• What is needed
Reproduce exactly the lines from the one that holds "At what coordinates should I click to accomplish: Click the red" through the last line of the entries, both ends included, but not the pictures.

▼

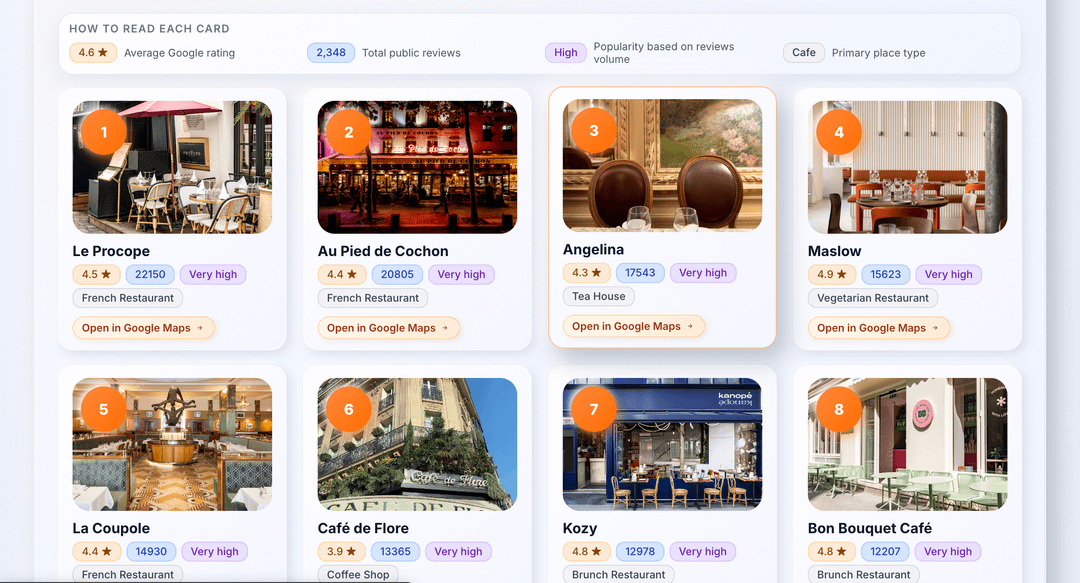The height and width of the screenshot is (583, 1080).
Task: Click the Vegetarian Restaurant tag on Maslow
Action: click(x=872, y=298)
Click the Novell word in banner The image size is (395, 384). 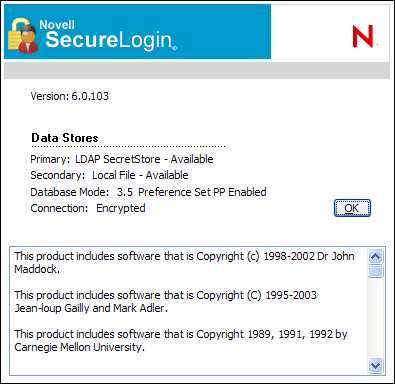tap(57, 25)
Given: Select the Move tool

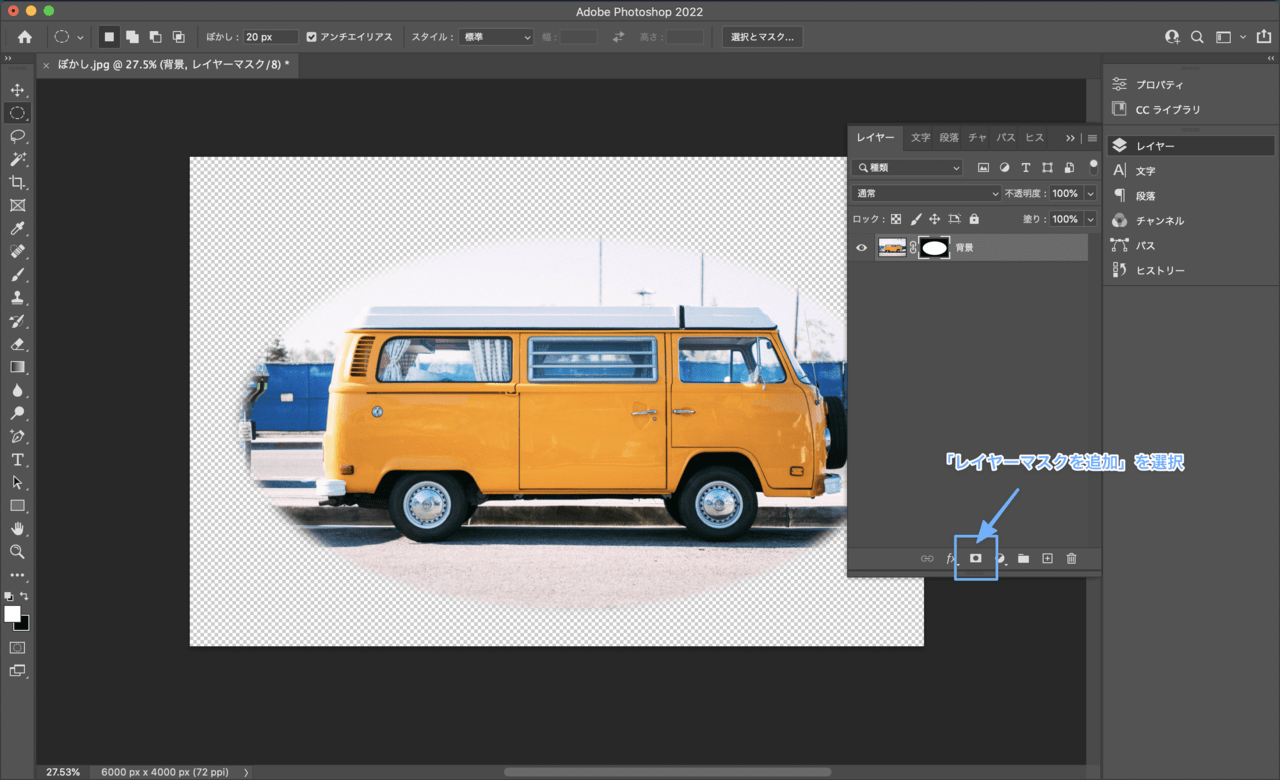Looking at the screenshot, I should click(x=17, y=89).
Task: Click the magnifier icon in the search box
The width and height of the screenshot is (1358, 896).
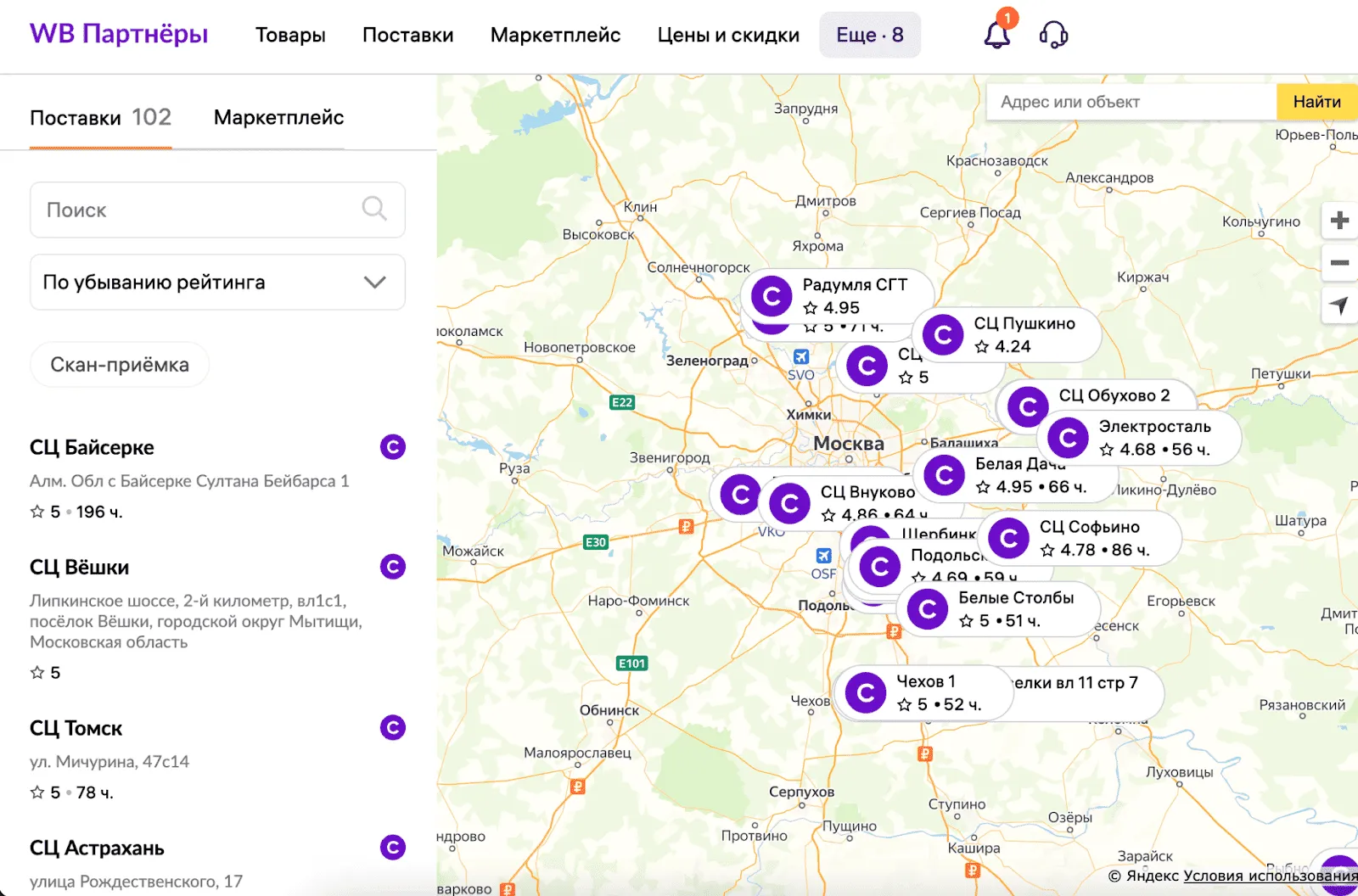Action: tap(374, 209)
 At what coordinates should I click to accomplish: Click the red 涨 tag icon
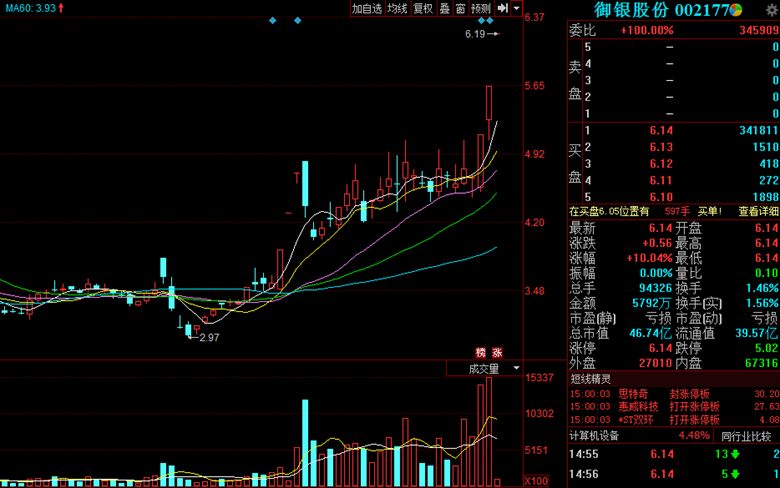point(497,353)
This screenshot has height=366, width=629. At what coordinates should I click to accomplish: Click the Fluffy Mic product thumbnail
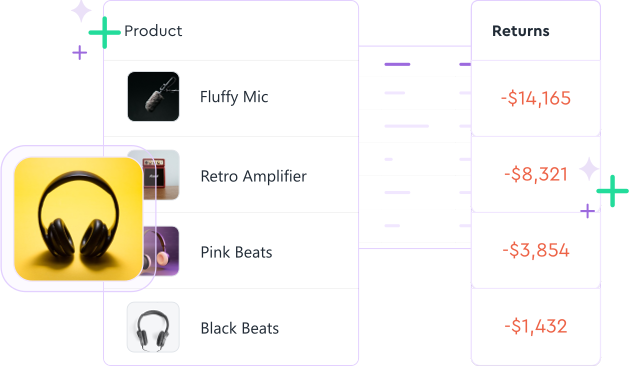point(153,96)
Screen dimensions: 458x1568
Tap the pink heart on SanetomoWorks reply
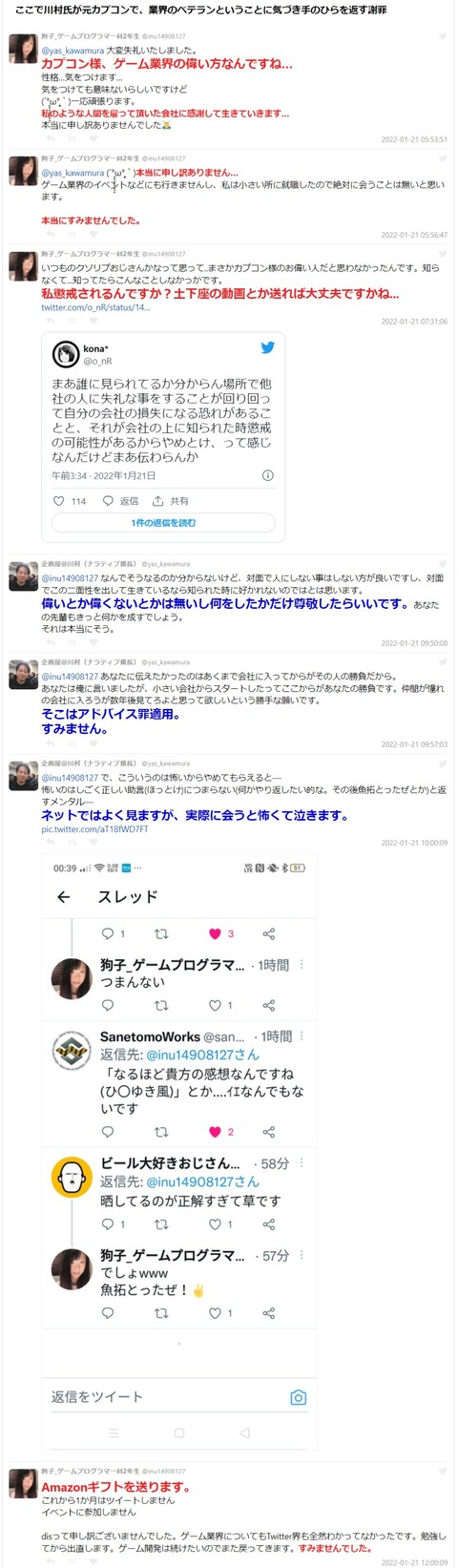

▲

• Answer to this task
 At what coordinates should I click to accomplish: Click the red 涨 tag icon
point(497,353)
This screenshot has height=366, width=629. At what coordinates should I click to accomplish: Click the Fluffy Mic product thumbnail
point(153,96)
Screen dimensions: 458x1568
Tap the pink heart on SanetomoWorks reply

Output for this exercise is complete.